Private-sector administrators said that, by and large, they haven't seen the kind of problems that reports predict. Tony Pals, director of communication for the National Association of Independent Colleges and Universities, said administrators at private, not-for-profit institutions have worked hard over the past few years to keep out-of-pocket costs down, meaning students and families might be spending less overall, but not necessarily on tuition. "A few years ago, when the financial crisis hit, the doomsayers predicted an exodus of students from private institutions and an imminent wave of closings," he said. "However, sector enrollment has remained steady, and there has been no significant jump in closings or mergers."
Public Sector Problems
In the public sector, students at two- and four-year institutions are actually spending more than they did four years ago, and four-year publics actually saw an increase in spending over last year as well.
But within the sector students are seeing their money come from different sources than in the past. Students at both two-year and four-year institutions are getting a lot more money in federal student loans and grants, while they are getting less help from their parents’ savings and investments and are spending less of their own current income.
That trend doesn’t bode well for concerns about increasing student loan burdens, and also could be problematic for institutions if states and the federal government cuts back on loans and grant aid.
But the overall increase could be positive news for public universities that, unlike their private counterparts, might have market -- if not political -- room to increase tuition on their students. They just have to be able to attract those students and prove that the investment is worth it.
The theme throughout the Sallie Mae survey is that families and students are being more cost-conscious when making decisions about colleges and universities.
The survey makes it clear that families see college as a worthwhile pursuit. The percentage of students and parents who said a college degree is “needed for desired occupation” or to “earn more money” is higher than four years ago, as is the number of students who said they were “willing to stretch financially, “who would “rather borrow than not go,” and who see college as an “investment in the future” On the last three questions, however, the number of parents who answered affirmatively has dropped from four years ago, potentially explaining some of the decrease in financial support from parents.
Ducich and Young said these findings represent a tremendous opportunity for colleges that can demonstrate the “value proposition” of why paying high tuition is worth it. At the same time, however, “cost is creeping into the equation,” Ducich said.
The 2012 survey found that families are more likely to rule out a college based on cost at some point in the application process, with 69 percent of families ruling out a college after learning about financial aid, compared to 56 percent in 2008.

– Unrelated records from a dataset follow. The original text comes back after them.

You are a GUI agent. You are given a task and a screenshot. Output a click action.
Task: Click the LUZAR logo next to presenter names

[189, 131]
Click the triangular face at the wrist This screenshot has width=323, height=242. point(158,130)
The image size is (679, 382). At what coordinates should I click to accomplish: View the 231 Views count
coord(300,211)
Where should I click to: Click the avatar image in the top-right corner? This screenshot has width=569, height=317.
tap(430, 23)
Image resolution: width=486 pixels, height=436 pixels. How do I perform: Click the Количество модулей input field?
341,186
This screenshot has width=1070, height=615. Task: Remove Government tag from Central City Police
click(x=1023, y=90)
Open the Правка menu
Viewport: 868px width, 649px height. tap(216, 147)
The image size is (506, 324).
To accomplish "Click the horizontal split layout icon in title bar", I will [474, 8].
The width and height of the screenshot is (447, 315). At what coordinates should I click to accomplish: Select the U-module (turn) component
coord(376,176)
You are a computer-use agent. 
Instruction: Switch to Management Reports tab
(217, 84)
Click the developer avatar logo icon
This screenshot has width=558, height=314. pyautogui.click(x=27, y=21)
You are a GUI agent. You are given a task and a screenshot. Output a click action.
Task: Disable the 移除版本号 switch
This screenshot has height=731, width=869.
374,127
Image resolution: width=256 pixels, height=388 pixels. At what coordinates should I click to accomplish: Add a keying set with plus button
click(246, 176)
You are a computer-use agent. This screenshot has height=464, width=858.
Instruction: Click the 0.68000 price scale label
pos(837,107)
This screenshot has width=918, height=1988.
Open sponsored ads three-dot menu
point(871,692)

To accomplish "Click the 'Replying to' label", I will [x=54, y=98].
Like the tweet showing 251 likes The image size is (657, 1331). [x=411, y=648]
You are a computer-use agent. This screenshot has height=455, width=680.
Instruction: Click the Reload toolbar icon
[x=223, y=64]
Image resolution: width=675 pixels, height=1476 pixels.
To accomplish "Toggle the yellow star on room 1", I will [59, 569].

What the survey can’t tease out is whether the savings seen at private four-year institutions come from tuition or whether students and their families are cutting costs elsewhere – housing, food, other expenses – to limit their spending. The survey suggests that families were taking measures, such as adding roommates and living at home, to keep costs down without decreasing tuition payments. “Families and students aren’t just necessarily selecting cheaper schools,” Young said. “They’re employing a whole host of strategies to reduce costs. The survey covers all costs and doesn’t necessarily mean they’re spending less at school.”